According to Qatar News Agency, QNB's weekly report highlighted that these converging factors are expected to negatively impact economic growth and pose challenges to fiscal sustainability. The report noted a significant increase in sovereign bond yields across major advanced economies in recent months, marking a departure from the previously declining interest rate environment that followed the post-Covid pandemic tightening cycle. This shift has emerged amid renewed price pressures, an adjustment in policy rate expectations, and rising fiscal borrowing needs.

The report further elaborated on the dynamics in the United States, where sovereign yields have risen due to persistent inflation pressures, reassessment of monetary policy expectations, and larger fiscal borrowing needs. Energy price surges and tariff-related pressures have kept inflation above the 2 percent target, with headline inflation reaching approximately 4.2 percent year-on-year, while core inflation remains high at 2.9 percent. This scenario underscores the challenges in containing underlying price pressures, leading markets to anticipate prolonged higher policy rates, contrary to previous expectations for monetary easing.

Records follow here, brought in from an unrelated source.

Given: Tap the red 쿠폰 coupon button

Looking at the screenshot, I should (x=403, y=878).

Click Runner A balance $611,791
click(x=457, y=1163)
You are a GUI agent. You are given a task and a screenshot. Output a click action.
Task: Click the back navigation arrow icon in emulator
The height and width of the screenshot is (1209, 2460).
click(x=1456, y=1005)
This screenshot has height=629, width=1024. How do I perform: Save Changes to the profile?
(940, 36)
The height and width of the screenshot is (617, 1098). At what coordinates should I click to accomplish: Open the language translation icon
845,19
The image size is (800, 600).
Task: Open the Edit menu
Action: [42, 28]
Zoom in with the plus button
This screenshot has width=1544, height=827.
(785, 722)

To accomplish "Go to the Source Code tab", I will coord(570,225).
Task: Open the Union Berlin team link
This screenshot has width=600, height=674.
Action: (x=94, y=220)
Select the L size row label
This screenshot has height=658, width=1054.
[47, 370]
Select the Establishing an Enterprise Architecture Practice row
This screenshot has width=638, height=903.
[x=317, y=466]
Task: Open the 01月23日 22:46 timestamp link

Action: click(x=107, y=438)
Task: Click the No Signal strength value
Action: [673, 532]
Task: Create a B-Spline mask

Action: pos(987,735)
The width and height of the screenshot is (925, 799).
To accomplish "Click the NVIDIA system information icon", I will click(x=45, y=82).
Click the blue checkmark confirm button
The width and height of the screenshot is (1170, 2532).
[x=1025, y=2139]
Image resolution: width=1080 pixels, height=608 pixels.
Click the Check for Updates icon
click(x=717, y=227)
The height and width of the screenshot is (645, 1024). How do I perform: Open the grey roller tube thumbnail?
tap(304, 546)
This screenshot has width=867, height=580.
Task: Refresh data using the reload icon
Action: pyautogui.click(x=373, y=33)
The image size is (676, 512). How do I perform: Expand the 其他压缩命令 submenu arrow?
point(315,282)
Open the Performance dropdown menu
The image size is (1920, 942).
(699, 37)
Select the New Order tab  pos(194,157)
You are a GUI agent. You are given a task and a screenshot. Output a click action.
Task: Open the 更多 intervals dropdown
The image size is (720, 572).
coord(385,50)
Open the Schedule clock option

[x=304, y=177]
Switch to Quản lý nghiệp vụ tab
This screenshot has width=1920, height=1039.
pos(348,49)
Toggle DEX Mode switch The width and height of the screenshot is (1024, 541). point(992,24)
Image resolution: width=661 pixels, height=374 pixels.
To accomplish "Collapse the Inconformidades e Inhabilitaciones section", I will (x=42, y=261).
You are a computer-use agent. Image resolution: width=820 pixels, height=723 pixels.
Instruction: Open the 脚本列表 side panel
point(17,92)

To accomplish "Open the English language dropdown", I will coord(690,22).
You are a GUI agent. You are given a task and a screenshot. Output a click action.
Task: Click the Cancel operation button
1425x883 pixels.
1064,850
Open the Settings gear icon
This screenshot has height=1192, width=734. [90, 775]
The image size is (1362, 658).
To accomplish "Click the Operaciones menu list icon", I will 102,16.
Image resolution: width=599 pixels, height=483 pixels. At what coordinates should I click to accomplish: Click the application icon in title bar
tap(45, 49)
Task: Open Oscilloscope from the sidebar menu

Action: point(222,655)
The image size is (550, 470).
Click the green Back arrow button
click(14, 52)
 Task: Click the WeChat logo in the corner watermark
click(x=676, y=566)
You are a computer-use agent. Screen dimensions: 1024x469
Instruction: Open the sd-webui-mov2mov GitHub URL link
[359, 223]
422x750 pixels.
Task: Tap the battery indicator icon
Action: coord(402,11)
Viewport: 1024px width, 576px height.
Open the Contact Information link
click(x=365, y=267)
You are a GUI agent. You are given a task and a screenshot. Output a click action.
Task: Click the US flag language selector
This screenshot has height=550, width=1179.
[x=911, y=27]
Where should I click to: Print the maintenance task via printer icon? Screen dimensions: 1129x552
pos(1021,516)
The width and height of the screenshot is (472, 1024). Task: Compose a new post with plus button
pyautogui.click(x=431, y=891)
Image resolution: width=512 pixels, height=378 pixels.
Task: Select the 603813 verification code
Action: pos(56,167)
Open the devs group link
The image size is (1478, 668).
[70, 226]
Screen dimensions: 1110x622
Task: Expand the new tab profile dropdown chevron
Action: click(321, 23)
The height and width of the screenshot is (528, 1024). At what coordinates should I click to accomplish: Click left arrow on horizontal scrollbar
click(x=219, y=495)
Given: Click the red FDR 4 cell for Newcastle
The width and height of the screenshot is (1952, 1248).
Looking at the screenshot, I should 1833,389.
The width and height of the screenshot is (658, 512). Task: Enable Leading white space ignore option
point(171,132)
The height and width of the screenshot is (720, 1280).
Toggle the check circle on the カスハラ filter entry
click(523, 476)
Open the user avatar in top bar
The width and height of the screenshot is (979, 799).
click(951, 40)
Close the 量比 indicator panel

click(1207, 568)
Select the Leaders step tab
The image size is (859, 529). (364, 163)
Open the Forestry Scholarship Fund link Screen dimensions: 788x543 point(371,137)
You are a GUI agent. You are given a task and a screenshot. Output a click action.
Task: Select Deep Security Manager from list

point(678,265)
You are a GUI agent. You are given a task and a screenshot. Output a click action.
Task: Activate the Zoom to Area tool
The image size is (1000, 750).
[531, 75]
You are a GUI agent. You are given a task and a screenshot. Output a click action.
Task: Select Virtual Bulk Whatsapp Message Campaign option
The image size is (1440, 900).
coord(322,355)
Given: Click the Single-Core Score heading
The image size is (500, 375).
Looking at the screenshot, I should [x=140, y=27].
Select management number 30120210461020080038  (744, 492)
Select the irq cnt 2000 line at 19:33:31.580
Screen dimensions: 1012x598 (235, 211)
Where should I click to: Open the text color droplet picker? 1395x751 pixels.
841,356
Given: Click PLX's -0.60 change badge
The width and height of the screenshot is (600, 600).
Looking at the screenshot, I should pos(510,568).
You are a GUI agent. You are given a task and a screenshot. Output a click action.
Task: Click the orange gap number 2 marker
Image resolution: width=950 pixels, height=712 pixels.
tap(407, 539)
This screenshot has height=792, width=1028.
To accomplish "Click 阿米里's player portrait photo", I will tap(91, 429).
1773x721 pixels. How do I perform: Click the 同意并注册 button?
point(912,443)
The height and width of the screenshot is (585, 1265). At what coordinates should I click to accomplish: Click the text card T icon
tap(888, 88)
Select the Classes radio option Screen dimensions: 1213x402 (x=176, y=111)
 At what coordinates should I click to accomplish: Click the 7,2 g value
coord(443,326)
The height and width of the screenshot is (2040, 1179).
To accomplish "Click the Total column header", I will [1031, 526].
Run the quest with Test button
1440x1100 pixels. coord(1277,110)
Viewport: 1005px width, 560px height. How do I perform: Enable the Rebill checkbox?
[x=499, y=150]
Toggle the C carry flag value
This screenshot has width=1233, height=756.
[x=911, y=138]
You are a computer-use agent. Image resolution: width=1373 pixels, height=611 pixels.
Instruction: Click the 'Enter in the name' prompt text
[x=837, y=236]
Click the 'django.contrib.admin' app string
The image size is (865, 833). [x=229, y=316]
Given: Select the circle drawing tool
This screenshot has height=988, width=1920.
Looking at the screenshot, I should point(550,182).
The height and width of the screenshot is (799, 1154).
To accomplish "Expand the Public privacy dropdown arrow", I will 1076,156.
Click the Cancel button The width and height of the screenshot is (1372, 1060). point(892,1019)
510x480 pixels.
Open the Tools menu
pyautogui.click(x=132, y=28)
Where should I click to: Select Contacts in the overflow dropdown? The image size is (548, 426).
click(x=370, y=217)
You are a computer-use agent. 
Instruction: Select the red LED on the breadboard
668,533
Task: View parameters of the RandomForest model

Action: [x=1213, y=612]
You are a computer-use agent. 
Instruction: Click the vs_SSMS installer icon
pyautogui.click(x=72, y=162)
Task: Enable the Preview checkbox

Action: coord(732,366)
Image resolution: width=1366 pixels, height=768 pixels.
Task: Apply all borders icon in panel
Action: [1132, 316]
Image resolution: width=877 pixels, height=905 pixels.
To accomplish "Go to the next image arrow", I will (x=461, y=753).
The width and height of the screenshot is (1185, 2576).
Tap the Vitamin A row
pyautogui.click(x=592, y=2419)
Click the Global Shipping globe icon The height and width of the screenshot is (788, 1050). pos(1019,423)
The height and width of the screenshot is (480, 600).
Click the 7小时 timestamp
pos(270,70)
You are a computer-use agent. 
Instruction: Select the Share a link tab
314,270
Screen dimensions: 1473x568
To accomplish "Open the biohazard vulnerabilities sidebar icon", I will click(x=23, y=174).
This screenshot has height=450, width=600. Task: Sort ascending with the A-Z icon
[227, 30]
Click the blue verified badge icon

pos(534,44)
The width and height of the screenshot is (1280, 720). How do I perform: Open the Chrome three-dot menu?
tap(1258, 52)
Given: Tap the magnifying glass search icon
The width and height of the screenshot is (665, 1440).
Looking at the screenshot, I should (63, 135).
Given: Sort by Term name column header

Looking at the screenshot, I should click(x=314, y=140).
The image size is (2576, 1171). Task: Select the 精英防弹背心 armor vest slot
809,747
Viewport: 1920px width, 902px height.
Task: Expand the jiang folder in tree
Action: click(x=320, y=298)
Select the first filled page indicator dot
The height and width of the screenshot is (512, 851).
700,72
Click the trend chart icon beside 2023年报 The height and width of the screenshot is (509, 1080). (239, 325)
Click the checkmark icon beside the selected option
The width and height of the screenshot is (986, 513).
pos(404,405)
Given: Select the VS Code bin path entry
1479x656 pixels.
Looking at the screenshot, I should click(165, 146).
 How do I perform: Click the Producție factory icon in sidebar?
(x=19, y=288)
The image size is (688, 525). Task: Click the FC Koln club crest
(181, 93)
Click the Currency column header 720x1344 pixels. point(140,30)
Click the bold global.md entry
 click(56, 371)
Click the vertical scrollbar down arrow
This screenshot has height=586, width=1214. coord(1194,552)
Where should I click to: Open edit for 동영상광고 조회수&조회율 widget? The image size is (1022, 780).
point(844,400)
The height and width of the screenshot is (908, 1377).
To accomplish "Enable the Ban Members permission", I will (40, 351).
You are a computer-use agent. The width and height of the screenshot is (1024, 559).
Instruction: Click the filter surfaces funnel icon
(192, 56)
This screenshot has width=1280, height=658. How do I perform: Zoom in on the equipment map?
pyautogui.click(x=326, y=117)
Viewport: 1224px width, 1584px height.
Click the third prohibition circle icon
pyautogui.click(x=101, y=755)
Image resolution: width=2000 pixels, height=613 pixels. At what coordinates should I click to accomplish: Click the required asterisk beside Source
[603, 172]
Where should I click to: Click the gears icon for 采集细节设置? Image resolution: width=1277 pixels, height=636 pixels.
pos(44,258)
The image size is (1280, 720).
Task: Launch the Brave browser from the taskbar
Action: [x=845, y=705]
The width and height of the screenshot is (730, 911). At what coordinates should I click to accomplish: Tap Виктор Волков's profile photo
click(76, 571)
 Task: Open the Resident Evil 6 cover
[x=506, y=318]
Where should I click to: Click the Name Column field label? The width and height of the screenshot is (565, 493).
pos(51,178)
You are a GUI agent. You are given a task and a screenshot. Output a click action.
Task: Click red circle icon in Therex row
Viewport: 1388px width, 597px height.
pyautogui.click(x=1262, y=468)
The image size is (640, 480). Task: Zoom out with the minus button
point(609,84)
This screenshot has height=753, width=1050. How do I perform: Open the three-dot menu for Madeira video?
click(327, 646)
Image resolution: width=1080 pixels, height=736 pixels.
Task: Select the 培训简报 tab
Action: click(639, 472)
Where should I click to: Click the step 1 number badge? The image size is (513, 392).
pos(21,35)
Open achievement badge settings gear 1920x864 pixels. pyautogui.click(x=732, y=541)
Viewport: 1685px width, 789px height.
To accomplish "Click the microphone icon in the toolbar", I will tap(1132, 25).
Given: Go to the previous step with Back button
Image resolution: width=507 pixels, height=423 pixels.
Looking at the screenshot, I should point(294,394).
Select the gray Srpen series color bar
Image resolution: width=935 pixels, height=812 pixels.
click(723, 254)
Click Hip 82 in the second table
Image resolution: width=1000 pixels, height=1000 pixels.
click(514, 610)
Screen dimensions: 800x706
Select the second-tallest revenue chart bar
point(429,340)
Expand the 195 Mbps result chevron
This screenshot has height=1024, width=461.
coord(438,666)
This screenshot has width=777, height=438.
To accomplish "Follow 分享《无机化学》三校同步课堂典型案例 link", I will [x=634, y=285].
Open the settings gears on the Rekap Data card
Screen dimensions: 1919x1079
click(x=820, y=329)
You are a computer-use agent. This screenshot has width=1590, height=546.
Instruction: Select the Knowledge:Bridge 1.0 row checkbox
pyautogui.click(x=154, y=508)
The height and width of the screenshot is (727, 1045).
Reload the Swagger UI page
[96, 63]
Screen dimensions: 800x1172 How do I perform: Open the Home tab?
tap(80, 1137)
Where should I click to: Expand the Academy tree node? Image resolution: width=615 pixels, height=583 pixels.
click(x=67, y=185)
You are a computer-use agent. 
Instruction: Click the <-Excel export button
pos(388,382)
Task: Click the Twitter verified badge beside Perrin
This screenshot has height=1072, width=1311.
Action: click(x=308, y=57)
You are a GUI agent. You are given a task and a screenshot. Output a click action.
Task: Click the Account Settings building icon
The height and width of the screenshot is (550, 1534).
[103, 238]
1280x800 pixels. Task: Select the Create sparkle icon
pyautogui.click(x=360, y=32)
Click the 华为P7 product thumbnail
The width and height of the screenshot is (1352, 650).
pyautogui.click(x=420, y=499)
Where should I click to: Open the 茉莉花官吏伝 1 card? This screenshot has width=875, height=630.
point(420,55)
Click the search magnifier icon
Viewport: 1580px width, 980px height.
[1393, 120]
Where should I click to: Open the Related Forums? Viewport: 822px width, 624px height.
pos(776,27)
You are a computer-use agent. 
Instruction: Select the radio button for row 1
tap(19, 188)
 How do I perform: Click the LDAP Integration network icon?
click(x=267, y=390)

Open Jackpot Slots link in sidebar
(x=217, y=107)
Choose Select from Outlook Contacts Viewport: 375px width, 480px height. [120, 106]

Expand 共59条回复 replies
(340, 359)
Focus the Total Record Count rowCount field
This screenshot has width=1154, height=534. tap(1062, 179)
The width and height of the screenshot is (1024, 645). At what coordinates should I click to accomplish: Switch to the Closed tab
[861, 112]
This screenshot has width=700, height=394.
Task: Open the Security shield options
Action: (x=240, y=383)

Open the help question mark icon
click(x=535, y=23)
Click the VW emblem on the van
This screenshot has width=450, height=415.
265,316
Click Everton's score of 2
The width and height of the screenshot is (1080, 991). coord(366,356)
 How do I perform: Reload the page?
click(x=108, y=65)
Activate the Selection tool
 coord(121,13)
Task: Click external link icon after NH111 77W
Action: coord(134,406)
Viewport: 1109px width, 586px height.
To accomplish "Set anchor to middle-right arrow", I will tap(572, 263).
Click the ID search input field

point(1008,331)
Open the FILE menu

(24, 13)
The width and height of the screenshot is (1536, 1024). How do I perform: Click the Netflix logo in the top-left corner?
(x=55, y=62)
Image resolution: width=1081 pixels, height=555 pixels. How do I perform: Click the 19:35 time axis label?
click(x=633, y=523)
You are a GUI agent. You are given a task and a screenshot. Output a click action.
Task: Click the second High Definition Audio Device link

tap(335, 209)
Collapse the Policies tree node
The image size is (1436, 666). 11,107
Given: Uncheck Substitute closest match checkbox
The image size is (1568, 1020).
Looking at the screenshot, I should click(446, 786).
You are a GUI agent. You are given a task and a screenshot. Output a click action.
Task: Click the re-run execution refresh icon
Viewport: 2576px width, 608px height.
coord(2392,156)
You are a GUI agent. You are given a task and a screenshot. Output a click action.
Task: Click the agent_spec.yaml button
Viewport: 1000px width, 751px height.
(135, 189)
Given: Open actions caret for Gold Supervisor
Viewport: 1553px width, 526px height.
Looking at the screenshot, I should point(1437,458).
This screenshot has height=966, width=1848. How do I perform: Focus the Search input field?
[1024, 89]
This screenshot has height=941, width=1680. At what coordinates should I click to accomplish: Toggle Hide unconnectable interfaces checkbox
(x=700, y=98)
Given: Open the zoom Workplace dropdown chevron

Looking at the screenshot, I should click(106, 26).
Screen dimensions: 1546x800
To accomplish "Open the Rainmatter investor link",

Additionally, the fiscal landscape in the US has become a key driver of sovereign yields, with public debt reaching around 120 percent of GDP and a fiscal deficit of roughly 6-7 percent of GDP. This scenario has resulted in annual Treasury net issuance exceeding USD 2 trillion, significantly increasing the supply of long-duration securities that the market needs to absorb. The report also noted that foreign official holdings of US Treasuries are no longer expanding in line with rising issuance, adding to the upward pressure on US sovereign yields.